Hendrix, whose hits included "Purple Haze" and "Hey Joe", was aged 27 and already a worldwide star when he choked on his own vomit in a hotel on September 18, 1970 after swallowing sleeping pills and drinking red wine.
He had hit the big time just four years earlier after moving from the United States to London, where he eventually settled into an apartment in the upmarket Mayfair district with his then girlfriend, Kathy Etchingham.
The flat -- where Hendrix seems to have lived a life of domesticity and music-making mixed with episodes of rock and roll behaviour -- is being opened to the public in September in a rare move by its owners, the Handel House Museum, to mark the anniversary of his death next month.
Despite focusing on a very different musician, composer Georg Friedrich Handel, who lived in an adjoining house, the museum is also holding an exhibition on Hendrix from this week featuring items like a guitar and a doodled self-portrait.
Etchingham says the 18 months between gigs which Hendrix spent at the flat -- then decorated in vivid 1960s style and littered with guitars but now a mundane office -- were the first time he felt he had a real home of his own.
"We revelled in having our own little place where Jimi could get off the rollercoaster of fame and fortune and hide himself away," she wrote in her autobiography.

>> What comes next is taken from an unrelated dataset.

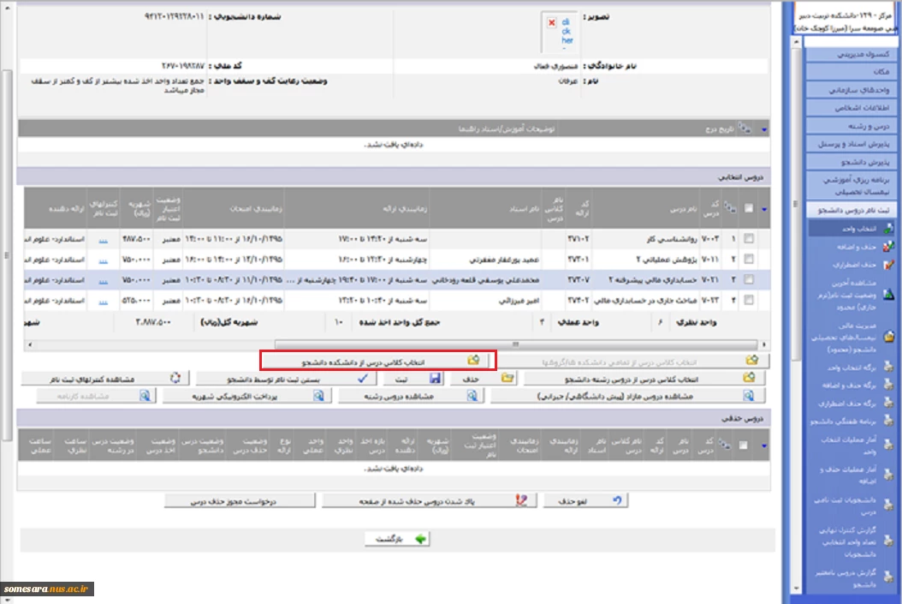Click حذف اضطراری sidebar icon

click(888, 264)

"We were able to be like any other young couple, watching Coronation Street (a British soap opera) and drinking milky tea rather than Scotch and Coke."

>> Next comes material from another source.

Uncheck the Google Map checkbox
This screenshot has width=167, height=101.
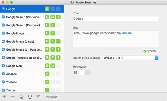click(3, 66)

Hendrix also enjoyed shopping in a local department store for the turquoise velvet curtains and flame-coloured carpets which adorned the flat along with drapes, prints and rugs, Etchingham said.
Stars including John Lennon came to the visit the cramped, 18th century building, while one member of the band Traffic is said to have fallen down the steep stairs and through a pane of glass at the bottom after a few drinks.

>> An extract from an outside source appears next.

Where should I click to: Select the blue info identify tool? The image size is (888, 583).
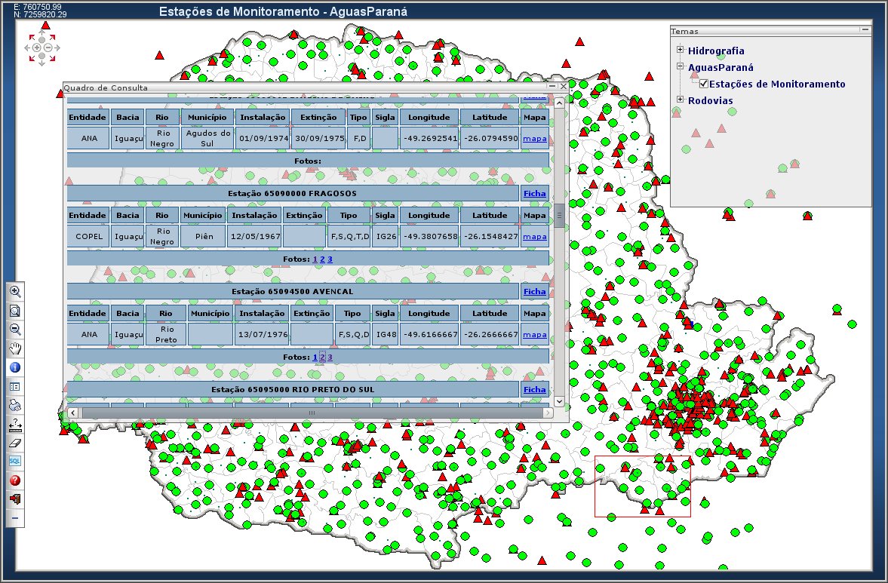tap(15, 367)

Hendrix even believed he had received a visitation from Handel himself, according to Martin Wyatt, the deputy director of the museum and the exhibition's curator.
"He was shaving one morning and came tearing down the stairs and said to Kathy: 'I've just seen this old guy in a periwig (a wig worn by men in the 18th century) walking around'," Wyatt told AFP.
"Kathy did point out to him that actually, Handel had lived next door and she didn't quite see what Handel would be doing in the bathroom."
The museum is eventually hoping to turn Hendrix's flat, which adjoins Handel's house, into a permanent exhibition.
Such anecdotes back up the description of Hendrix as a quiet character, despite his larger-than-life stage persona which included setting his guitar on fire and distortion-laden epic solos, sometimes played with his teeth.
He was a "very quiet, very, very nice, fun-loving guy", said Roger Mayer, who made guitar pedals and effects for Hendrix which were used on songs like "Purple Haze".
"The actual lifestyle was by no means as wild as some people might have imagined it would have been," Mayer told AFP.
"Obviously Jimi, when he performed, couldn't be completely stoned or out of it because you couldn't play that well and be stoned."
But it is the flamboyant legend of Hendrix which lives on to this day.
Charles Shaar Murray, author of "Crosstown Traffic", a book on Hendrix and his musical legacy, says it was the sheer power of the American's imagination which made him so distinctive.
"It's not because he was the fastest or the loudest, it's because of what you hear of him coming through the guitar," he told AFP.
"He was probably the most expressive electric guitarist of the last half century, the one with most mastery of sonic and emotional nuance and the most vaulting imagination."
Crispin Weir of Regent Sounds, one of the string of guitar shops on Denmark Street, London's traditional rock music hub where Hendrix once recorded, put it more simply.
"He's certainly the top of my list," he said. "I don't think anyone has come close since and I don't think they will again."